Emmy has a couple of different devices, a Kindle for reading her books, which we have preloaded for her, a Kindle Fire and an EE Robin tablet. As she is 7 we are aware that her needs are different to Harry’s. She has been using the school computers in class for almost 2 years now and likes to look things up on the internet for her homework and for the numerous questions she has – while we do answer these questions she asks us we also like to encourage her to try to find out the answers herself and then we have a discussion about them. This helps her to want to keep asking questions and in turn encourages her independent learning – independent learning on the internet for children however isn’t without issues and as parents we really do need to be clued up in order to protect our children.
Just think about how many times you personally may have typed something quickly into google without thinking too much, mistyped something only to be greeted by something completely different from what you were expecting. The internet can be a scary place at times and it is our job to keep our children safe from it the best we can.
With Safer Internet Day just passed, schools all over the country have been helping to teach children a few rules to help keep them safe, they have been making this fun for our children and y introducing these rules early it help to stop children stumbling across the pictures etc. we certainly don’t want them seeing. One of the things Emmy has picked up is to type “for kids” or “for children” after her searches, so if she is searching for information on the titanic (her school topic) she would type “fact about the titanic for kids” – this then brings up information which is geared for children, means the language should be appropriate and to a certain extent it will be safe for her to view (of course it isn’t fool proof but it is a good place to start).
In a recent European study* of 5040 children aged 10-15 conducted by global cyber security company, Kaspersky, discovered some alarming stats about how children are using the internet, and how they may not be protecting themselves as they should.

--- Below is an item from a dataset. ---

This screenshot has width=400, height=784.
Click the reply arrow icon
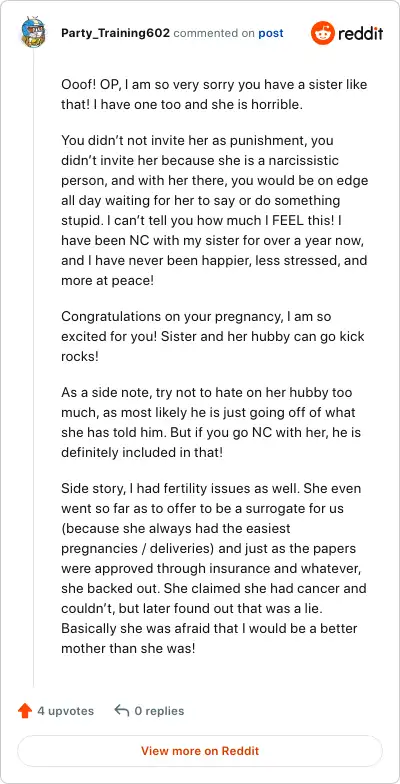click(122, 710)
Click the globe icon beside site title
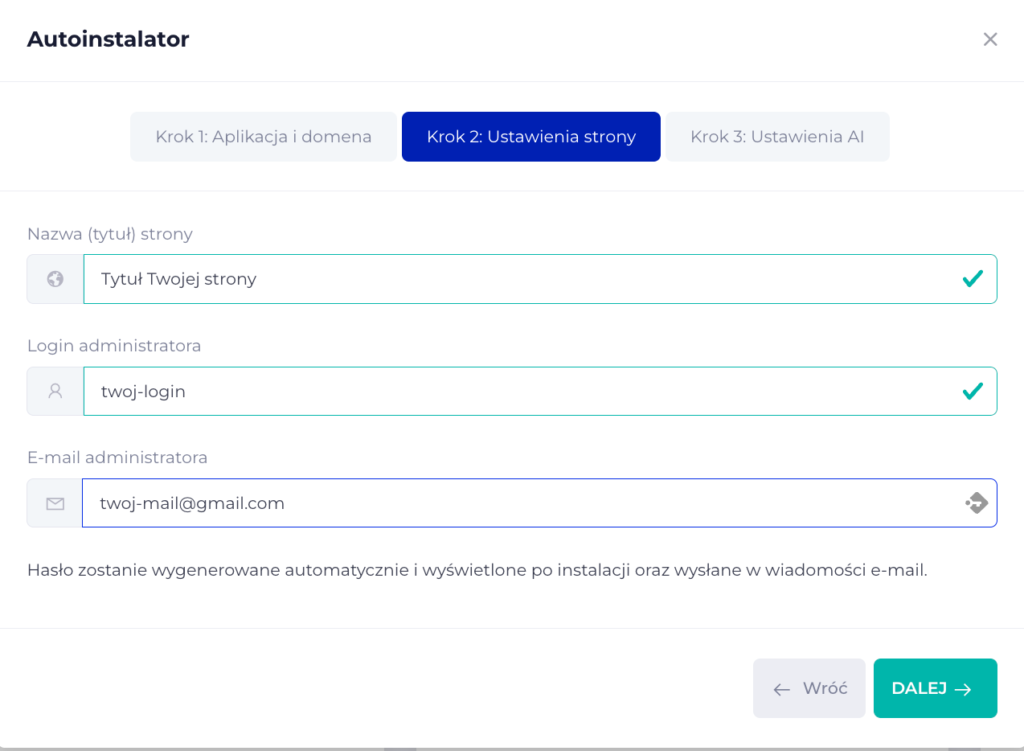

Over two thirds of the children said they had heard bad language on the internet, while a third said they had witnessed violence online, with a quarter saying they had viewed pornography online.
One in five children admitted their parents set no rules about how they used the internet at home and two-thirds of the respondents said they would know how to hide something from their parents that they were looking at online.
This video shows real children talking about what they like on the internet and what scares them about it…
Of course, Emmy is still very young so we do use the internet together and when she is on her tablet alone she plays games or watches Netflix, we’ve also set the parental controls for her tablets, limiting which sites she has access to, making her Netflix profile age appropriate (she can only watch shows geared for children aged 9 and under) and ensuring there are no chatroom features to the games she has and no in-app purchases either. Each of their tablets has a ‘timer’ function too which we can set meaning they can only use then for x amount of time per day – once the time has been used up they have to wait until the following day to use them again. Neither Emmy or Harry spend a great deal of time on their tablets really but I am sure once they get older this will change – my niece and nephews are permanently attached to their devices so I have it all to come!
Once they are older and are using it more unsupervised I would look into Kaspersky Safe Kids which is a downloadable app that helps you protect your children in this digital world, on their iPhones, iPads, Macs and Computers. For just £14.99 for a year’s subscription you can stay connected with your kids and be sure they are in a safe place. For more information about Kaspersky Safe Kids, please visit iTunes.
Important rules to teach children when using the internet:
- Never give out your full name, address, phone number or school information (ask parental permission if it is asked for at any time)
- Never give out passwords, bank account details etc.
- Don’t respond to messages which may you feel uncomfortable or uneasy
- Tell an adult (parent, guardian, teacher etc.) if you see anything inappropriate or which make you feel uneasy
- Never send out a picture of yourself without parental permission
- Only talk to your friends online and don’t accept friend requests from those you don’t know – this can be when gaming or social media sites
- Never arrange to meet someone you’ve met online – always make sure someone knows where you are and take an adult with you
These are just a few things which can help to keep our children safe. Our school is inviting parents in following Safer Internet Day to give parents more helpful advice which is certainly a very good idea especially as our children are becoming far more tech savvy than we were at their age.
*Study conducted for Berkeley on behalf of Kaspersky carried out in September 2016. 5040 children aged 10-15 years in Germany, Spain, Benelux, Italy and France who go online and have access at home to an internet connected smart device (tablet/smartphone) whether their own or a family owned one.